We would like to help optimize the performance of AutoAWQ on x86 CPUs. We need some advice from the community on how to best contribute to this project.
Options
We can contribute these kernels in two different ways:
Option 1: Through a Python package
Currently, BesTLA kernels are packaged as Torch extended ops in the Intel-Extension-for-Transformers (ITREX) Python package. AutoAWQ can use these Torch extended ops directly by adding ITREX to the requirements list in its setup.py file. ITREX depends on the Torch version at build time. AutoAWQ can specify the version of ITREX via PyPI to ensure that the Torch version it depends on is consistent with the Torch version that ITREX depends on.
If users need to build from source, we can also add specific commit from the ITREX repo main branch in autoAWQ requirements, like
requirements = [
"torch>=2.0.1",
"ITREX @ git+https://github.com/intel/intel-extension-for-transformers.git@commit"
]
The advantages of this approach are:
- It has minimal impact on the existing AutoAWQ project structure.
- It makes it easier to maintain and update the CPU-side kernels. You can update the kernels by simply changing the ITREX version in setup.py.
Option 2: Through source code
We can also integrate BesTLA directly into the AutoAWQ_kernels project. However, the process of building BesTLA into Torch extended ops is quite complex. It requires using CMake to build the extension, so we need to rewrite build_ext class from setuptools to make it compatible with both Torch's BuildExtension class and CMakeBuild class. This will add a lot of content and make major changes to AutoAWQ_kernels.setup.py.
The advantages of this approach are:
- It does not introduce third-party dependencies.
- AutoAWQ maintainers can have better control over their project.
We welcome any suggestions. feel free to comment so that we can find the most proper manner to contribute:)
Hi @zhewang1-intc, thank you for your interest. It would be incredibly exciting to make a CPU-compatible kernel available for AutoAWQ. We already have a CPU-compatible approach (dequantizing + torch matmul), but the speed is so slow that I will not release it.

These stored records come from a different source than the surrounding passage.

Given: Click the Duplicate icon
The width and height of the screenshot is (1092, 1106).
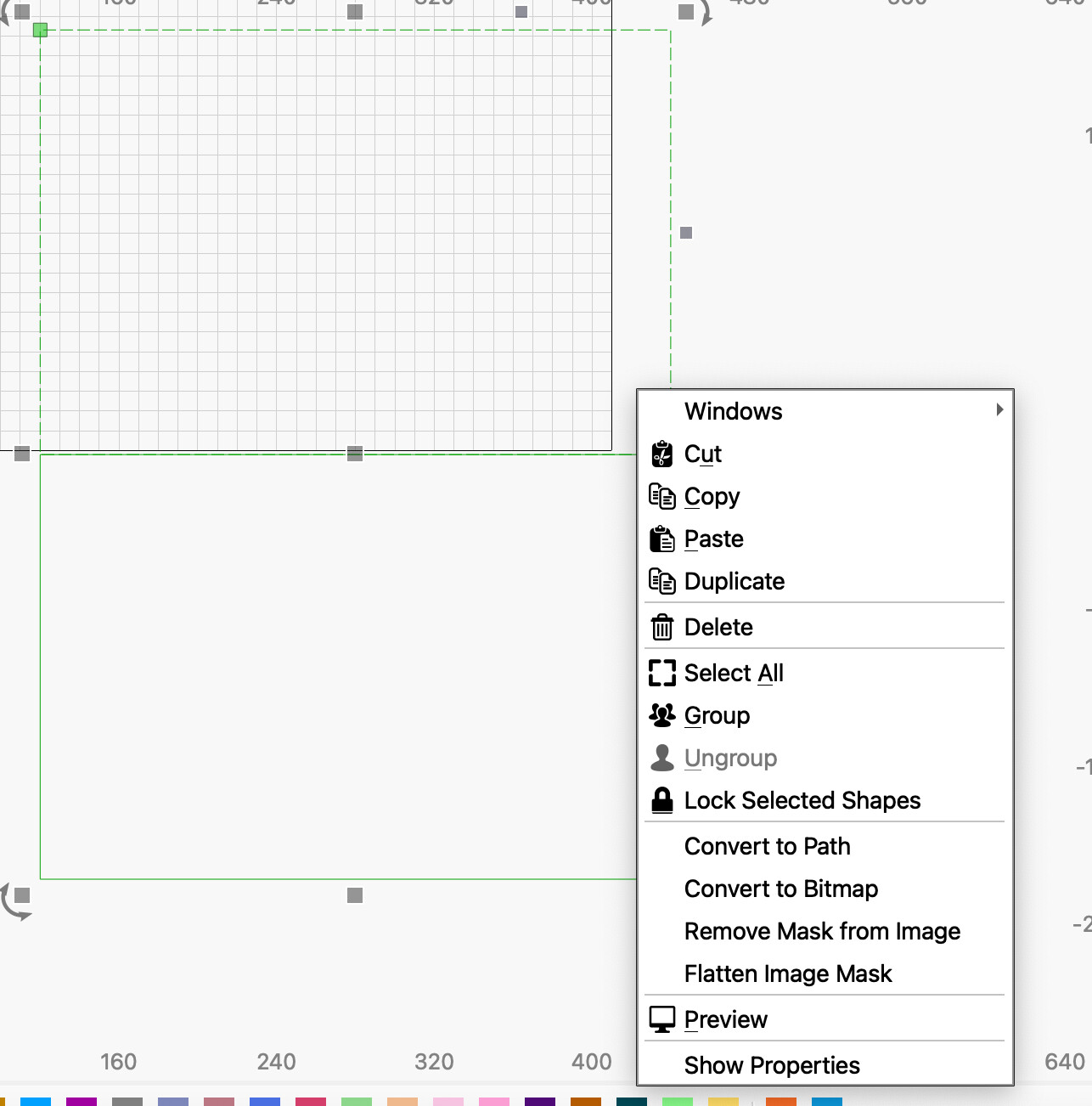Looking at the screenshot, I should (661, 582).
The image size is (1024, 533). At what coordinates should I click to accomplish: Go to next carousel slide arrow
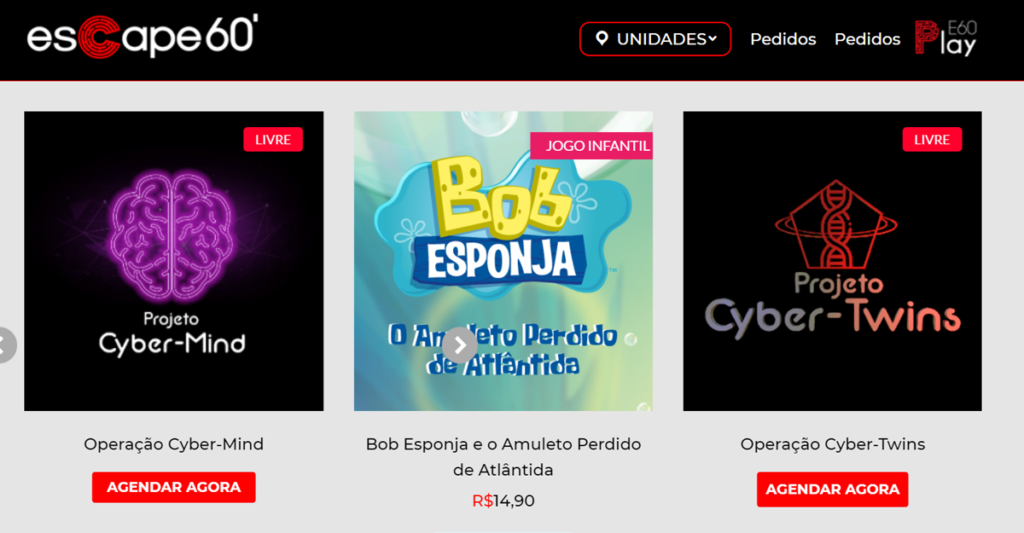click(460, 345)
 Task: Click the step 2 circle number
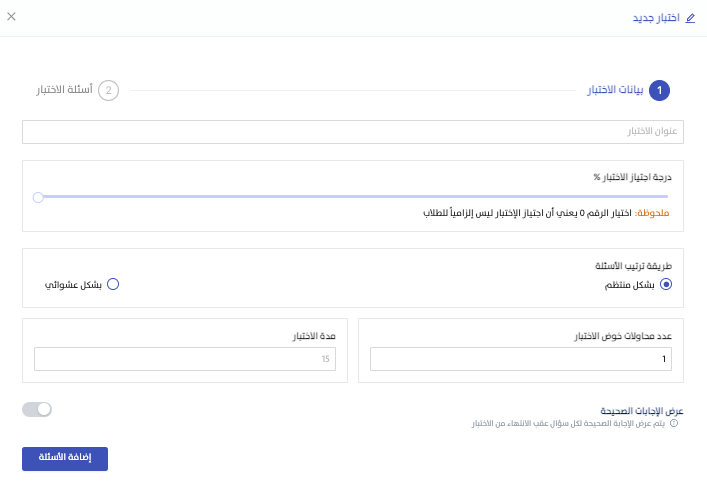pos(108,91)

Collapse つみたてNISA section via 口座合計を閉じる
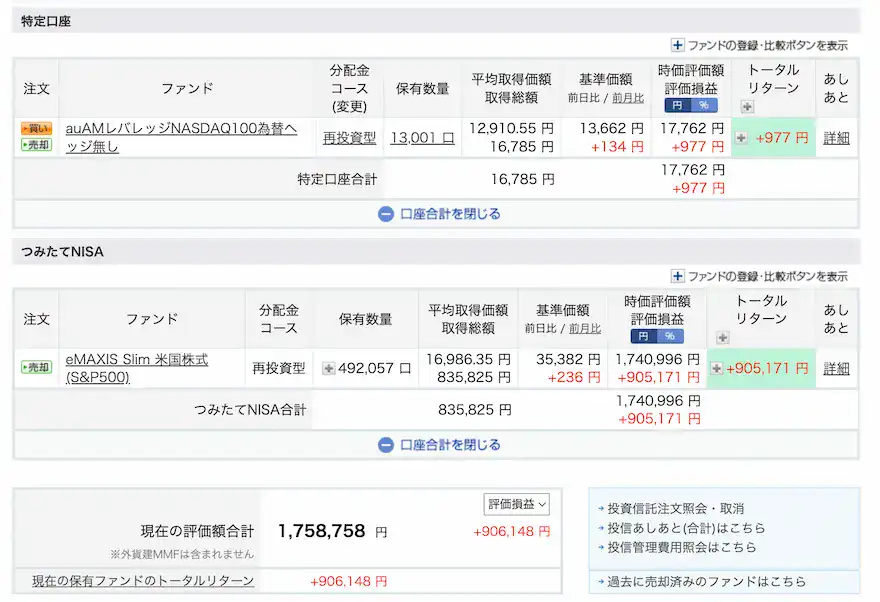click(x=438, y=445)
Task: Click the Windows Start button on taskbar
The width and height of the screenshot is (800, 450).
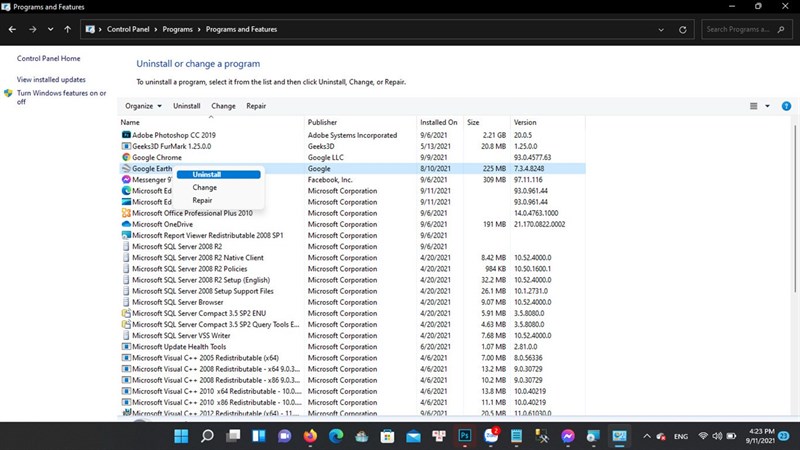Action: [181, 436]
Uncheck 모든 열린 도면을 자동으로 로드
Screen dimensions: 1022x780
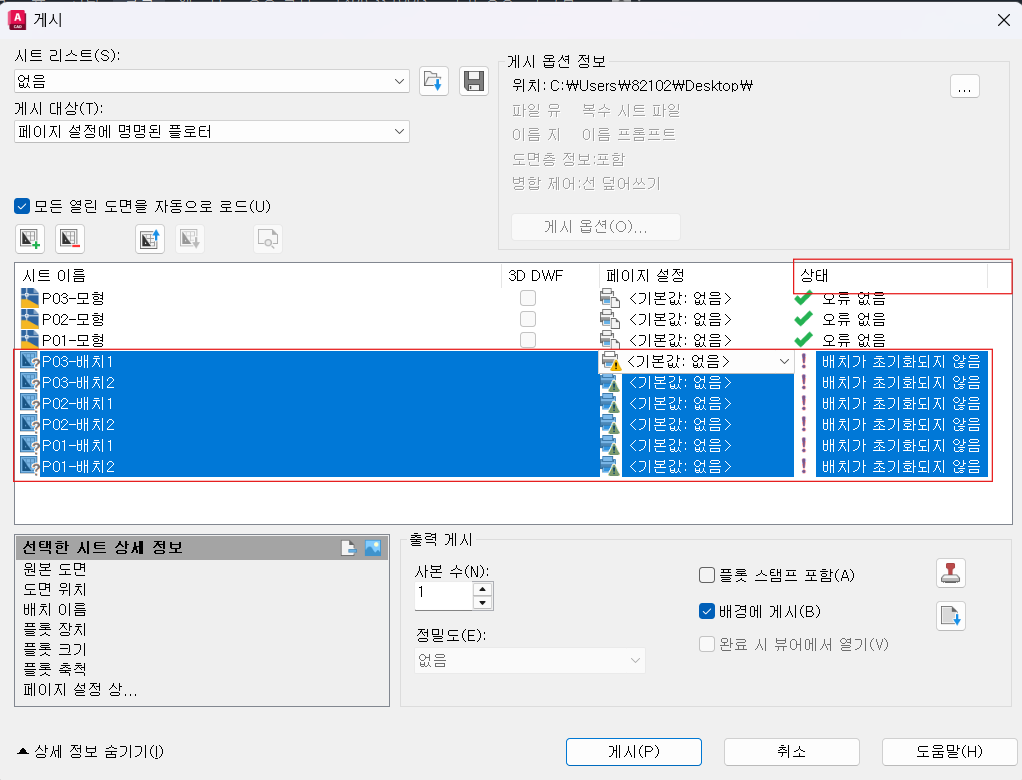21,206
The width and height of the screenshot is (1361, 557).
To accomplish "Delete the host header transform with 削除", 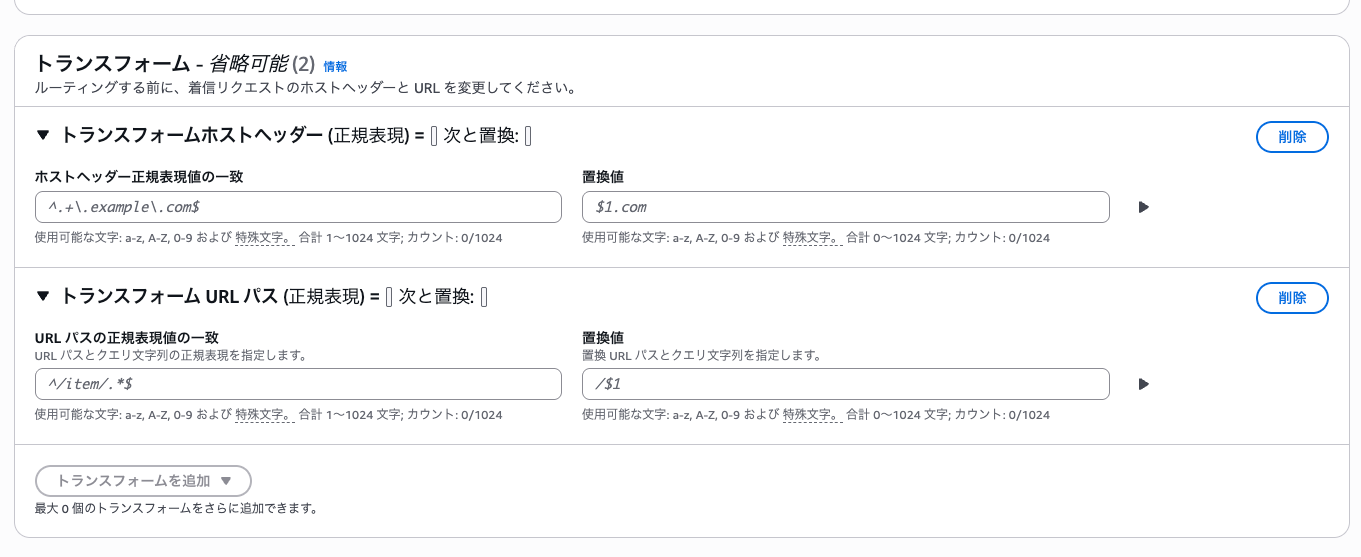I will coord(1291,137).
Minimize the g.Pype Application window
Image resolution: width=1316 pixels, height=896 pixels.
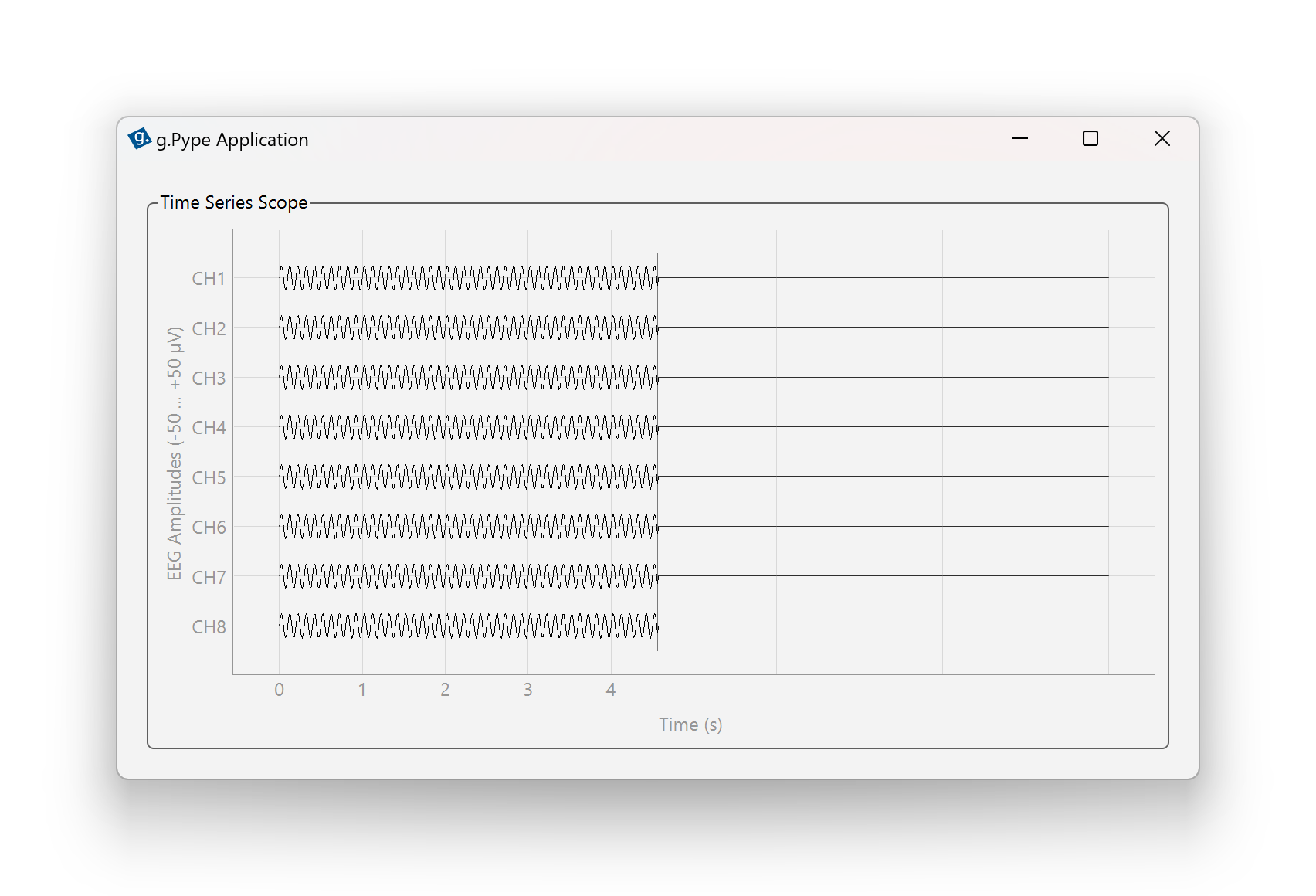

It seems Option 1 is the most feasible for the integration into AutoAWQ as Option 2 has much higher complexity due to the build process. To make this work, we need:
- New kernels that are compatible with the weight packing format found in
WQLinear_GEMMorWQLinear_GEMVFast. They both have different formats, and the GEMVFast kernels are newer/faster and also easier to read/understand. - The kernels need to implement efficient dequantization, which will be important for speed in general. The kernel referenced runs part of the dequantization and is followed up by code that multiplies the scales and subtracts the zeros.
- The process after dequantization is mostly about FP16 accumulation and running matrix multiplication.
I hope this provides a better understanding of the general implementation of quantized linear layers. I am excited to explore how we can leverage x86 kernels.
@casper-hansen Thanks, very useful😄
Thanks @casper-hansen. We briefly discussed this on X about adding CPU optimizations to AutoAWQ, and we are going to create a PR soon as you suggested.